Adversarial Prompt Injection Attack on Multimodal Large Language Models
AI 摘要
研究针对多模态大语言模型(MLLM)的不可察觉视觉提示注入攻击,提升攻击的有效性和隐蔽性。
主要贡献
- 提出了一种基于对抗性提示的视觉注入攻击方法。
- 设计了一种自适应嵌入恶意提示到图像中的方法,通过有界文本叠加实现语义引导。
- 通过优化不可察觉的视觉扰动,对齐攻击图像与恶意视觉和文本目标之间的特征表示。
方法论
通过有界文本叠加将恶意提示嵌入图像,迭代优化不可察觉的视觉扰动,对齐特征表示,逐步改进文本渲染图像以提高可迁移性。
原文摘要
Although multimodal large language models (MLLMs) are increasingly deployed in real-world applications, their instruction-following behavior leaves them vulnerable to prompt injection attacks. Existing prompt injection methods predominantly rely on textual prompts or perceptible visual prompts that are observable by human users. In this work, we study imperceptible visual prompt injection against powerful closed-source MLLMs, where adversarial instructions are embedded in the visual modality.

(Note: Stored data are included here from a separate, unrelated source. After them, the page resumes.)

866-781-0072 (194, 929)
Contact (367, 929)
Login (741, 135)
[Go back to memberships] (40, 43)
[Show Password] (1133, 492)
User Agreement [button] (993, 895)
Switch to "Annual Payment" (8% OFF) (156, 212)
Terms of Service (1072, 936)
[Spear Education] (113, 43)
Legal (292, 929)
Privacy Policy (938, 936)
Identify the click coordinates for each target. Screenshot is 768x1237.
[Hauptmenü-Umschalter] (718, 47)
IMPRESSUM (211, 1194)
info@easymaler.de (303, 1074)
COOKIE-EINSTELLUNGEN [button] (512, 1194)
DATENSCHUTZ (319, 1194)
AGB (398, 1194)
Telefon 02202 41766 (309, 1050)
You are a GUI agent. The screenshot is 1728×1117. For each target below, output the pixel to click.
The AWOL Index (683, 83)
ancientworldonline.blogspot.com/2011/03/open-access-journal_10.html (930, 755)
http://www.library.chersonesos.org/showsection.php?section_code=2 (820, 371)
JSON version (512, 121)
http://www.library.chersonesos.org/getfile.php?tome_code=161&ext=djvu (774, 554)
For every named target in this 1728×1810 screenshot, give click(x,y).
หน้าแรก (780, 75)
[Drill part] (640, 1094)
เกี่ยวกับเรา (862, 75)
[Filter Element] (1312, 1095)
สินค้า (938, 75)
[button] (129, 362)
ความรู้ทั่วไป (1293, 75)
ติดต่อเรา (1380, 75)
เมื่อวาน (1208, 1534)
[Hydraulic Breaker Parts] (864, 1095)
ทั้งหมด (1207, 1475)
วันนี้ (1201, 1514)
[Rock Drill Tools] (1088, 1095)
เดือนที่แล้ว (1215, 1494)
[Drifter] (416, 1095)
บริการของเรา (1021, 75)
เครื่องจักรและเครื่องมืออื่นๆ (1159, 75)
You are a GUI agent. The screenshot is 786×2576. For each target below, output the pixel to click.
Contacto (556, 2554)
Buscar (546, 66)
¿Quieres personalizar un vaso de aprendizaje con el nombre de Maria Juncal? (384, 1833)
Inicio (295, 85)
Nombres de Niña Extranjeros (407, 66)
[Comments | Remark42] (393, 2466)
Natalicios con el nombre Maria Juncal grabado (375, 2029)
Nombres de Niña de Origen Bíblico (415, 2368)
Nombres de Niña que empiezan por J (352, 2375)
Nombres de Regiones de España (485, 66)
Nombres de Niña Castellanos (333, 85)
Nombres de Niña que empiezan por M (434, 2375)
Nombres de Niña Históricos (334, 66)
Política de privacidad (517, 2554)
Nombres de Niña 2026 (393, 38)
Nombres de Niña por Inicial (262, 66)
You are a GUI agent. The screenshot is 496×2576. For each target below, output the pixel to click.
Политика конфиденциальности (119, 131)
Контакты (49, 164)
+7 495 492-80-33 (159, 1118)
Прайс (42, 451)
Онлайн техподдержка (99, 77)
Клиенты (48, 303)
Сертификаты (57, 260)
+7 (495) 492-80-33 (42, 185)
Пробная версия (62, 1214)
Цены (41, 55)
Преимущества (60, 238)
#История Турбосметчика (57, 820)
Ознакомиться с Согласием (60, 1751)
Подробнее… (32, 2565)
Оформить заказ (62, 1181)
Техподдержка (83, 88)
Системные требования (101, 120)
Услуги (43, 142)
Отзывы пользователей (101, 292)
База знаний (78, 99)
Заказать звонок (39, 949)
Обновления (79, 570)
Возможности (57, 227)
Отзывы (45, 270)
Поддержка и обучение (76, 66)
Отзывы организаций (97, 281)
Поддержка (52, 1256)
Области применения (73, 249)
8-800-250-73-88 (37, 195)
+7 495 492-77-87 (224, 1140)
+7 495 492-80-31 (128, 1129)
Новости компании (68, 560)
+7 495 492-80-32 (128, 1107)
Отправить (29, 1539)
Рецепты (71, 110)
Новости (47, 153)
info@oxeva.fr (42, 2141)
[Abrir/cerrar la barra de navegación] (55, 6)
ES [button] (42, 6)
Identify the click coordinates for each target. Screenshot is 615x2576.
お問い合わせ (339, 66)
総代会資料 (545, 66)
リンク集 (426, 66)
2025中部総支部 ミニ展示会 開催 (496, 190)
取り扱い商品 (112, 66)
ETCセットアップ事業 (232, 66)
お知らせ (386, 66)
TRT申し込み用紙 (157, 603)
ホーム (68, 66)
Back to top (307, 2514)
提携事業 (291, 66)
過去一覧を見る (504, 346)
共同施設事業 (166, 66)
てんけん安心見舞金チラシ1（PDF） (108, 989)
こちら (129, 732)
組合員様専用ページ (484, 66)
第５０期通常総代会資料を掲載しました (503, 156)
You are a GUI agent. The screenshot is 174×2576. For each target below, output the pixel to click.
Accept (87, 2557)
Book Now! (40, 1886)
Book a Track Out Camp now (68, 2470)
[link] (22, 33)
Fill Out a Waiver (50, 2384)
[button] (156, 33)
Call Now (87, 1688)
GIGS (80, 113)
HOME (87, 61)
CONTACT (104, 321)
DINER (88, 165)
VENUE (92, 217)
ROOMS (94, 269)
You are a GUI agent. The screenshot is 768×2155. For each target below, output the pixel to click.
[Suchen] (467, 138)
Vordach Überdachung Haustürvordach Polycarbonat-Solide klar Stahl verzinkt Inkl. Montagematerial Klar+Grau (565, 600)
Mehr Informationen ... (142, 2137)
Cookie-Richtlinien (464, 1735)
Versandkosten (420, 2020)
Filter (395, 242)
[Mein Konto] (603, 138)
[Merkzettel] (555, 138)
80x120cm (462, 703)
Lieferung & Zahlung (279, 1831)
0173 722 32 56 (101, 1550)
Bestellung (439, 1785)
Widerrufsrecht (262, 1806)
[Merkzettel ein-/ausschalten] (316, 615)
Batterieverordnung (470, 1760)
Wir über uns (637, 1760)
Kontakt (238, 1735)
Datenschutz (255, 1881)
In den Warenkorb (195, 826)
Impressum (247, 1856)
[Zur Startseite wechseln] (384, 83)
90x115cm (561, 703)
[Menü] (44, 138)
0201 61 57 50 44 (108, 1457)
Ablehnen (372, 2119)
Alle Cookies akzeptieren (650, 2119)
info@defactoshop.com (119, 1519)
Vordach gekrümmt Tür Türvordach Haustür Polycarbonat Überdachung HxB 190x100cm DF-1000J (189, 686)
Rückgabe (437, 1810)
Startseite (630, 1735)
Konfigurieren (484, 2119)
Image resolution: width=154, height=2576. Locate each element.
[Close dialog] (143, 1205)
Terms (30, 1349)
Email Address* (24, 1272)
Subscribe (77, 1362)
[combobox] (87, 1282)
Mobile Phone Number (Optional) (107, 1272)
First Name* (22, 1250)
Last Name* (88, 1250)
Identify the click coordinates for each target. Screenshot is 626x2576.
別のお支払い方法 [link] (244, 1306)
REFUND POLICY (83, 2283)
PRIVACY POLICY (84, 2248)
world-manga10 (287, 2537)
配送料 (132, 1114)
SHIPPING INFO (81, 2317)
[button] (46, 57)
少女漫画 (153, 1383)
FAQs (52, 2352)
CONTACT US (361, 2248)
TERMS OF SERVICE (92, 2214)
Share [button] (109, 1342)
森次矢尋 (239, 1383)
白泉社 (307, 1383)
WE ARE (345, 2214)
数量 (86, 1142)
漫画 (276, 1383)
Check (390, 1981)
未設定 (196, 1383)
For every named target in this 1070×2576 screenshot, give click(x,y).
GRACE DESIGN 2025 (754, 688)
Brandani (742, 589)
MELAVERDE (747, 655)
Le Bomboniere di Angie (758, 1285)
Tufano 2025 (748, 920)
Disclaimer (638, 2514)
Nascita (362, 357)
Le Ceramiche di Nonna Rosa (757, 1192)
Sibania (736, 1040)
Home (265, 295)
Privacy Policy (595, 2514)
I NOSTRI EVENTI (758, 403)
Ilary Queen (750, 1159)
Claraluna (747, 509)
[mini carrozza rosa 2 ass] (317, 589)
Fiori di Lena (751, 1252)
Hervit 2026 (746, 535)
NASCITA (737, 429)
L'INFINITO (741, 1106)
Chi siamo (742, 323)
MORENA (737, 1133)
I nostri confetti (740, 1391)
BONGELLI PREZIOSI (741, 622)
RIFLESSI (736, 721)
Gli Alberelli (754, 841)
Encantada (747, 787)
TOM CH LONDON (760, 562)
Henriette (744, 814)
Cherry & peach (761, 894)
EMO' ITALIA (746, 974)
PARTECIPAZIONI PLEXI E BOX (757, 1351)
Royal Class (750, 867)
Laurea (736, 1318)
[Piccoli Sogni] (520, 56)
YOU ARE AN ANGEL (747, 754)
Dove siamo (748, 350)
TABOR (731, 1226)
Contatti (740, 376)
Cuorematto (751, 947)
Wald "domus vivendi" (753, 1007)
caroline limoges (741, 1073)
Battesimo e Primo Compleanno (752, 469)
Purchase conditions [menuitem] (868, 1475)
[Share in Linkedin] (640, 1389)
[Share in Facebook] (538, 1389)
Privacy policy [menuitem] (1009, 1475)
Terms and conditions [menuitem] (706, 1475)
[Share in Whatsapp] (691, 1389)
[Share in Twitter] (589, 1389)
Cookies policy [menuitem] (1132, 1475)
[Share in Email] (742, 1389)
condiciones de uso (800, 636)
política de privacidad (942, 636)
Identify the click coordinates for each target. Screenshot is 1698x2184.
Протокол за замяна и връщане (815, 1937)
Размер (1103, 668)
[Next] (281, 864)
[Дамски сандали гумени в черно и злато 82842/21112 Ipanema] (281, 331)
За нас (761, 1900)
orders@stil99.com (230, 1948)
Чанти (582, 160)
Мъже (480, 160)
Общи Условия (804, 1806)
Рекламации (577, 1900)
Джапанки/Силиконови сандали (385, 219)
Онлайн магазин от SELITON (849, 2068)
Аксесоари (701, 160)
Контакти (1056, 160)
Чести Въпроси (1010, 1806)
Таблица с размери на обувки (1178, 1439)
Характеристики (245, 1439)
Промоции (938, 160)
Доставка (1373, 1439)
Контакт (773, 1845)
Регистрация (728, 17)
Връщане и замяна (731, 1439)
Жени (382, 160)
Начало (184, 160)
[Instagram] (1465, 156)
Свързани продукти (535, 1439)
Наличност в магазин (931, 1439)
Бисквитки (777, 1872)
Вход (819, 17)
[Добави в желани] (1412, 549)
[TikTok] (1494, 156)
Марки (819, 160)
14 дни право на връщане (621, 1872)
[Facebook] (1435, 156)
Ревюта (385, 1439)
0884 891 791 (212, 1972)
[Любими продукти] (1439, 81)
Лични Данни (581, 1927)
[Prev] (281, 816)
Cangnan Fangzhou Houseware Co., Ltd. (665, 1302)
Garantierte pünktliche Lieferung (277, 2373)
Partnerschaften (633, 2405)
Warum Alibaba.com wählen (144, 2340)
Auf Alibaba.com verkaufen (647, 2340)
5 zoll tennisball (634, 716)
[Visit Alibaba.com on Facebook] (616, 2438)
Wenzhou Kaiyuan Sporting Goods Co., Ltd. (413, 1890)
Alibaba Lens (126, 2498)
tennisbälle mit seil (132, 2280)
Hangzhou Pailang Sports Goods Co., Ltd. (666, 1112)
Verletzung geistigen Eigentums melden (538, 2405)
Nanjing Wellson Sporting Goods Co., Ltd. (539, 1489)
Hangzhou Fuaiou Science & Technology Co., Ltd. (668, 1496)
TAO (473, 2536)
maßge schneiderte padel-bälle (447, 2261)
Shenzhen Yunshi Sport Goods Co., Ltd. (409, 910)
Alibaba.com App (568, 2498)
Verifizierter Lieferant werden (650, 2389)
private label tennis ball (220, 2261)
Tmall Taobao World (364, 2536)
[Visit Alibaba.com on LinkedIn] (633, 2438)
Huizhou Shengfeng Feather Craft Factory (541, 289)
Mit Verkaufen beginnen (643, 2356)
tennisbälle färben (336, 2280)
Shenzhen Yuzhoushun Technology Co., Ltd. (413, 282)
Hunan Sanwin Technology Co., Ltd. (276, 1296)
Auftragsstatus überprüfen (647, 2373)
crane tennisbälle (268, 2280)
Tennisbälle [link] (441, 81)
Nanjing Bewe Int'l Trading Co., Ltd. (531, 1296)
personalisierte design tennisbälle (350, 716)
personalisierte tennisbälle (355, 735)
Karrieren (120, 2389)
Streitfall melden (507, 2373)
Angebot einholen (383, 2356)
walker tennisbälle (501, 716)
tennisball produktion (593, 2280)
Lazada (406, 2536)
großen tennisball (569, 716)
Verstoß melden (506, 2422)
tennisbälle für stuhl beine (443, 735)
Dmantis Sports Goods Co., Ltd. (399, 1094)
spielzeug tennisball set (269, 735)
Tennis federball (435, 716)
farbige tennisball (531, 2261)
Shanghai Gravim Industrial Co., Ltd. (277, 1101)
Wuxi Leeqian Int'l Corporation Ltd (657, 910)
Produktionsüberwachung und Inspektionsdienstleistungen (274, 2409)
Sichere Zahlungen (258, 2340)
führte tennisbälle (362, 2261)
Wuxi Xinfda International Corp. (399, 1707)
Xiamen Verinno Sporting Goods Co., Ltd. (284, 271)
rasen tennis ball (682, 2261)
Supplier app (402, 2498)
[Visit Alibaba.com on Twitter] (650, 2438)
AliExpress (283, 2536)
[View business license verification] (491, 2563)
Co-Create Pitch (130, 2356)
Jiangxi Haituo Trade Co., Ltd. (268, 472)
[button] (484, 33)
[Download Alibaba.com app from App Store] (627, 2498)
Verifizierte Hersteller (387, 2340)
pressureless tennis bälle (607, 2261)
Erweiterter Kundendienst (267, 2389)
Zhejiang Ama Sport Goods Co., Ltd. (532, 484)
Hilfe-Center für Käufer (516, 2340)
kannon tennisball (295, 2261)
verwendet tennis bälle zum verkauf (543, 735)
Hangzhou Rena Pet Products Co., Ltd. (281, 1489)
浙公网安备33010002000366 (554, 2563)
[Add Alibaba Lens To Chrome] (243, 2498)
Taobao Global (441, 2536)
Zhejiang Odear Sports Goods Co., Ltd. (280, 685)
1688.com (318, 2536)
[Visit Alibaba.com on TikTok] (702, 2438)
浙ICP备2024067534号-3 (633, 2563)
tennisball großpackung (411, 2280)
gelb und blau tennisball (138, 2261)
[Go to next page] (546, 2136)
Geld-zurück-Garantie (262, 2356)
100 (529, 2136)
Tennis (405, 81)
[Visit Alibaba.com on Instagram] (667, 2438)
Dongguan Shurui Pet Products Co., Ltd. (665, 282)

Our method adaptively embeds the malicious prompt into the input image via a bounded text overlay to provide semantic guidance. Meanwhile, the imperceptible visual perturbation is iteratively optimized to align the feature representation of the attacked image with those of the malicious visual and textual targets at both coarse- and fine-grained levels. Specifically, the visual target is instantiated as a text-rendered image and progressively refined during optimization to more faithfully represent the desired semantics and improve transferability. Extensive experiments on two multimodal understanding tasks across multiple closed-source MLLMs demonstrate the superior performance of our approach compared to existing methods.